Raúl Molina
América entera está plagada de conflictos sobre territorios y tierras. Guatemala los vive a diario, al ignorarse el Acuerdo de Paz Firme y Duradera de 1996, que estableció dos mecanismos para resolverlos: inventario de las tierras del país –se conoce que está titulada la tierra por el equivalente a más de una vez el territorio nacional– que en veintiséis años no se ha querido hacer; y resolver los conflictos agrarios mediante el diálogo, lo cual no ocurre nunca –se impone la voluntad de los “poderosos” mediante jueces comprados, el MP, la PNC y el ejército. Ante los reclamos de las comunidades campesinas y pueblos indígenas con sus títulos antiguos, los terratenientes y empresarios blanden sus títulos con firmas de todo tipo, que les “aseguran” la pertenencia.
Esa pertenencia, sin embargo, es falsa. Si preguntamos a oligarcas sobre el origen de sus tierras, responderán que son “heredadas”. Si se pregunta a las empresas, responderán que las compraron “en buena ley”, aunque no sea así. Igual dicen los narcotraficantes, que suelen plantear en sus asaltos “la tierra o la vida”. La verdad es que, con excepción de las tierras de los indígenas, todas las demás son producto del robo. Los que heredaron lo hicieron de los llamados “conquistadores”, a quienes la Corona española premió con grandes territorios, que incluían tierras, recursos y seres humanos, con base en la “doctrina del descubrimiento”. Esa doctrina fue ilícita, ni reyes ni Cristo podían validar tomar lo ajeno y avasallar a los pueblos. El robo fue sancionado por la Colonia y posteriormente por los Criollos que se aprovecharon de la Independencia. La “Patria del Criollo” que se estableció, en lugar de restituir territorios y tierras a los pueblos originarios, les quitó lo poco que les quedaba y fue tan gamonal con migrantes europeos que les regaló lo necesario y más para cultivar café, bananos y azúcar, base de nuestra “economía de postre”. Para atraer la “modernidad”, se entregaron a empresas extranjeras vías para ferrocarril, telégrafos y teléfonos y, posteriormente, territorios para la minería y los recursos energéticos. El Estado jamás preguntó a los pueblos afectados –indígenas y ladinos– si estaban de acuerdo con “regalar” lo propio. Aún ahora, al realizarse consulta sobre una minera, la Corte de Constitucionalidad ha quitado validez a la negativa popular a la concesión.
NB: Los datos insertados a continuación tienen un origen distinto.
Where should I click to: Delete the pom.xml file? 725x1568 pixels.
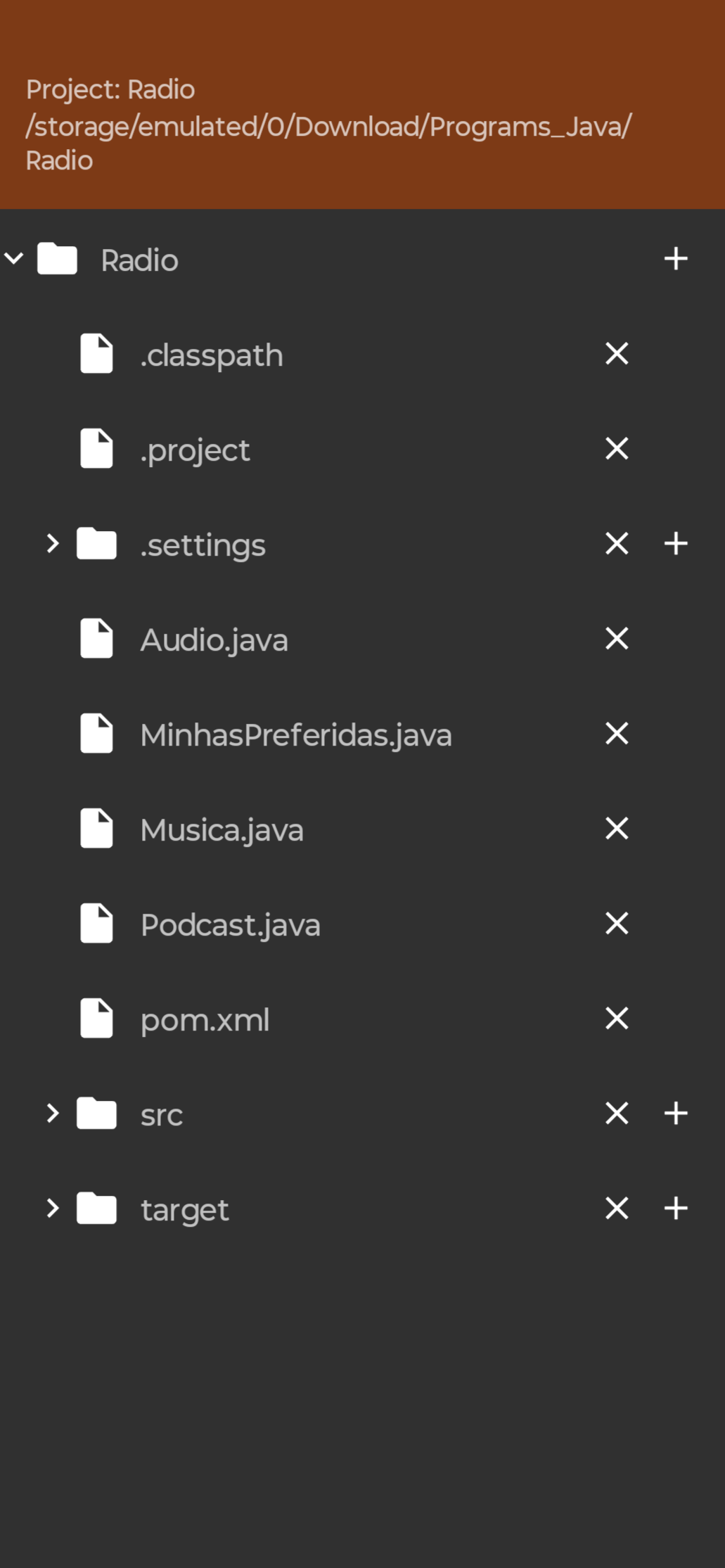click(x=617, y=1019)
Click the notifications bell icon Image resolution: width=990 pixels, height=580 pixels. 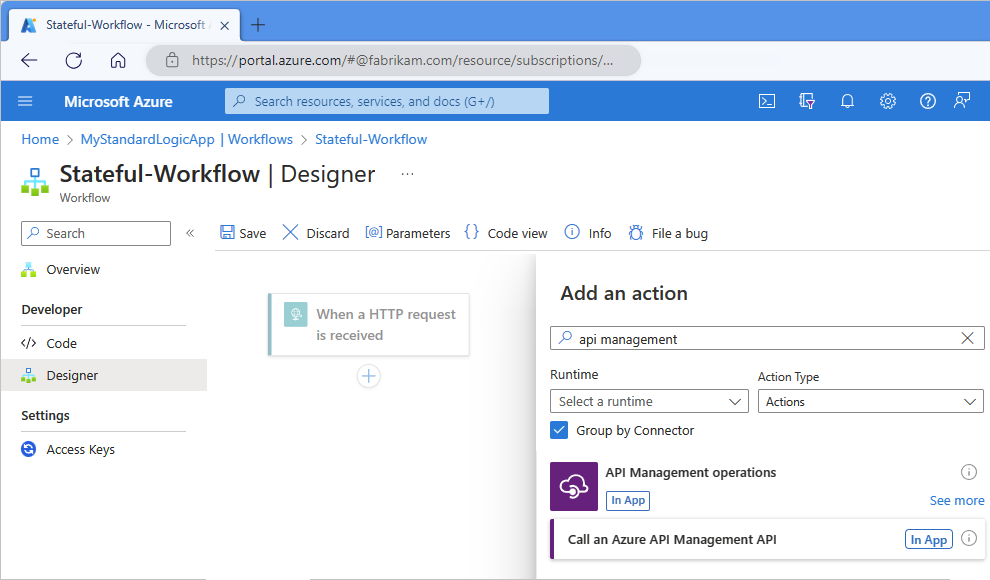click(847, 101)
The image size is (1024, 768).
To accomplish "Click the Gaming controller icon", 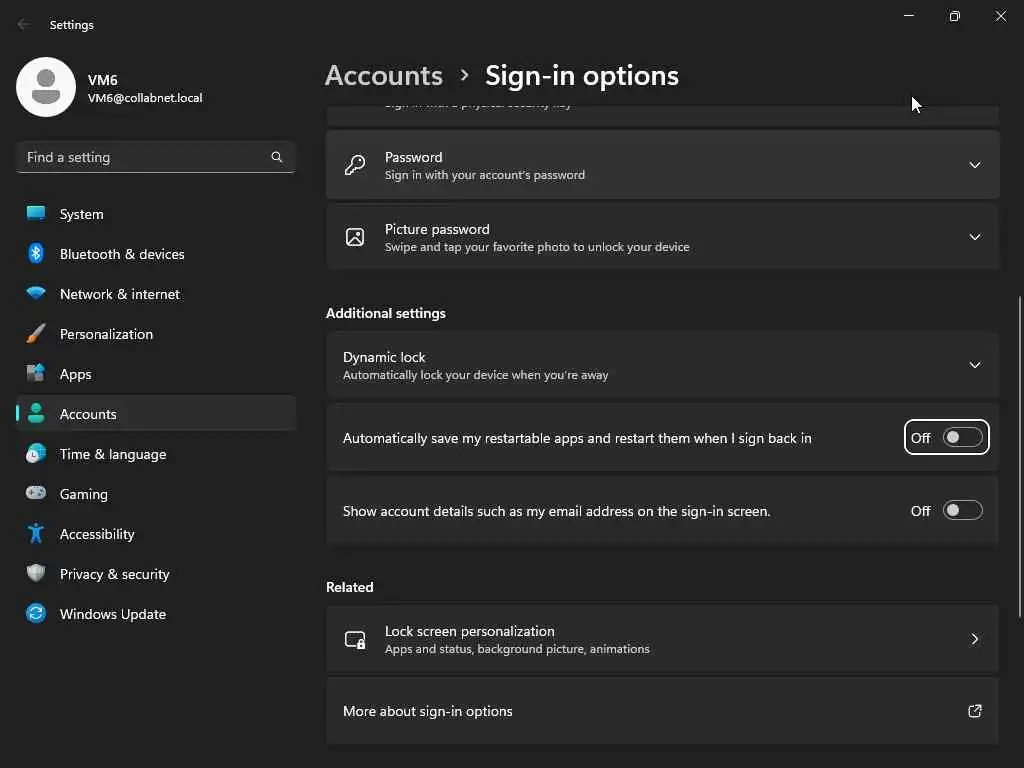I will click(36, 494).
Vaticino que para el año 2050 todas estas injusticias históricas y actuales habrán sido superadas y que se repararán los daños causados. Las tierras, territorios y recursos de Guatemala deben ser devueltos a sus legítimos dueños –los pueblos originarios– y la inmensa riqueza lograda con su usufructo deberá pagar una gigantesca compensación. Tendremos que pensar colectivamente sobre cuáles serán los mecanismos para el justo resarcimiento, así como para utilizar lo devuelto para el desarrollo humano, sostenible y por el “buen vivir” de toda nuestra población. La Humanidad ha avanzado en términos de derechos; pero queda mucho por delante: hay que hacer valer los derechos de los pueblos indígenas, el derecho al desarrollo y el derecho de los pueblos.